En tres años, hemos pasado de dar el primer móvil a los niños de 12 años de manera generalizada a prohibir su uso en las escuelas y limitarlo a los institutos. Las medidas antimóvil en los centros educativos responden a un movimiento de muchas familias, la mayoría con hijos preadolescentes, determinadas a liberar la adolescencia de móviles. Se reclama prohibir su acceso hasta los 16 o 18 años, mientras convivimos con adolescentes y jóvenes que durante años, en una etapa madurativamente muy relevante, han tenido y utilizado el móvil como los adultos. ¿Por qué? Porque los adultos nos equivocamos.

Después de años de considerar los 12 años como un momento de entrada en el mundo de los grandes, encontramos lógico añadir el primer móvil al ritual social que implica pasar de la primaria a la ESO. Encontramos lógico que si nuestros hijos empiezan una etapa de madurez y autonomía que les permite y les obliga a asumir responsabilidades como ir y volver solos del instituto o tener buenos resultados académicos sin supervisión, de manera similar a los adultos, eso va acompañado de una herramienta que los conecta al mundo de un modo similar a como nos conectamos los adultos hoy en día: a través del móvil y de las redes sociales. Y les dimos la herramienta: su primer teléfono conectado.

Un móvil conectado es la herramienta equivocada durante la adolescencia; la supervisión parental es una quimera

Ahora está clarísimo que nos hemos equivocado. Los 12 años es una edad inadecuada para tener el primer móvil. Un móvil conectado es la herramienta equivocada durante la adolescencia. La supervisión parental es una quimera. Porque tenemos, y esto lo tenemos ya, cinco o seis hornadas de jóvenes como mínimo que han sufrido las consecuencias de lo que nosotros no hemos sabido ni sabemos gestionar como adultos. Una realidad desastrosamente influida por la imagen proyectada en las redes, unas adicciones aterradoras y otras más sutiles pero igualmente nocivas, y una banalización desmesurada de problemas que desde la óptica adulta pensábamos que habíamos erradicado, como el machismo salvaje o el racismo exacerbado.

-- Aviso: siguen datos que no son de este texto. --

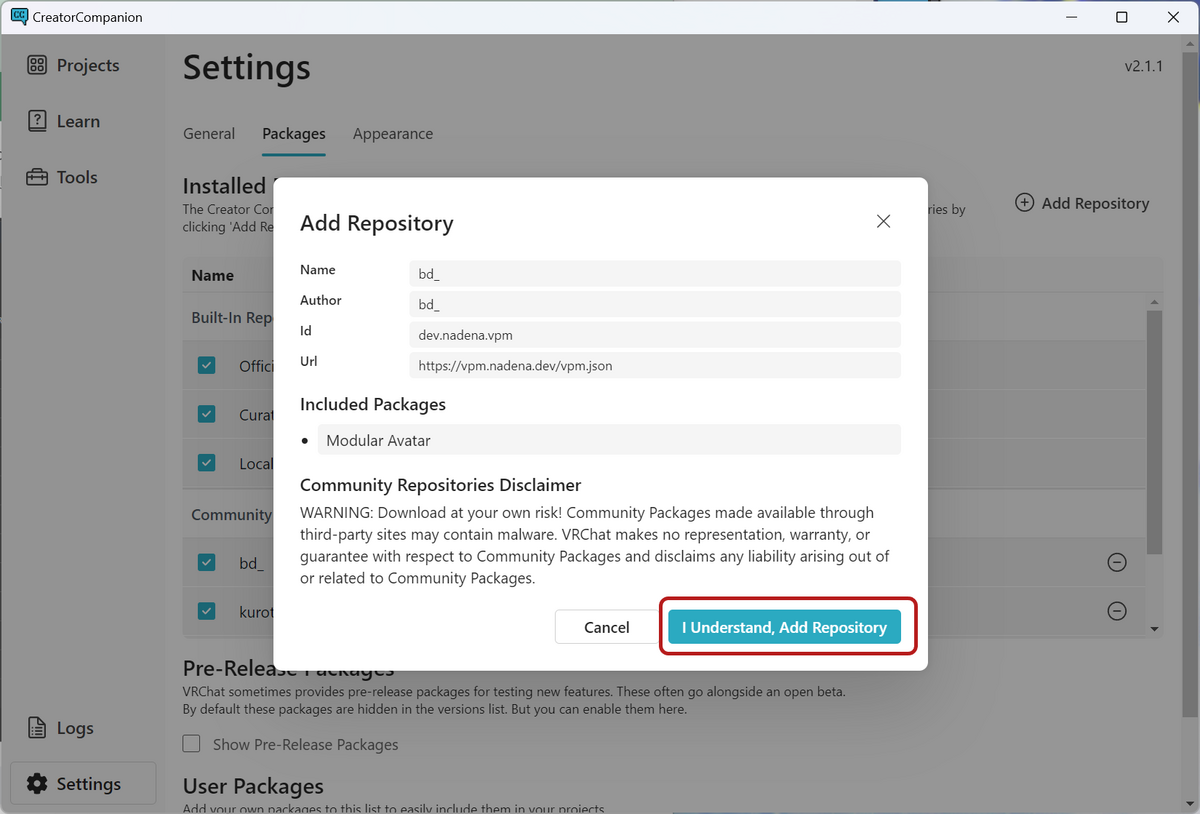
Task: Switch to the General settings tab
Action: pyautogui.click(x=209, y=134)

Nuestra solución pone el foco en los adolescentes, inconscientes y alocados a nuestros ojos. Pongámosles normas y cambiémoslas de un curso a otro, porque nosotros sabemos qué necesitan. Antes era un móvil, pero ahora no. ¿Y si vamos al origen del problema?

Quien dio el móvil al adolescente es quien tiene la responsabilidad de acompañarlo. Las familias tenemos que planificar mejor la iniciación al mundo conectado y acordar las normas de uso del teléfono en el momento en que llegue. Pero la cuestión fundamental, en casa y en la escuela, es el ejemplo. Niños y adolescentes aprenden fundamentalmente por imitación. Si queremos que sean capaces de esperar en el restaurante sin jugar con el móvil, también lo tenemos que guardar nosotros, sin excusas. Si queremos que no dependan de la imagen que se proyecta de ellos en las redes sociales, quizás tenemos que empezar a plantearnos no hacer uso de ellas en los centros educativos. No hace falta que la escuela cuelgue fotos de nuestros hijos en ningún sitio. La fotografía es una gran herramienta de relación con las familias, pero será mucho más provechoso y saludable que no esté distorsionada por todas las capas de intereses que hacen funcionar las redes sociales.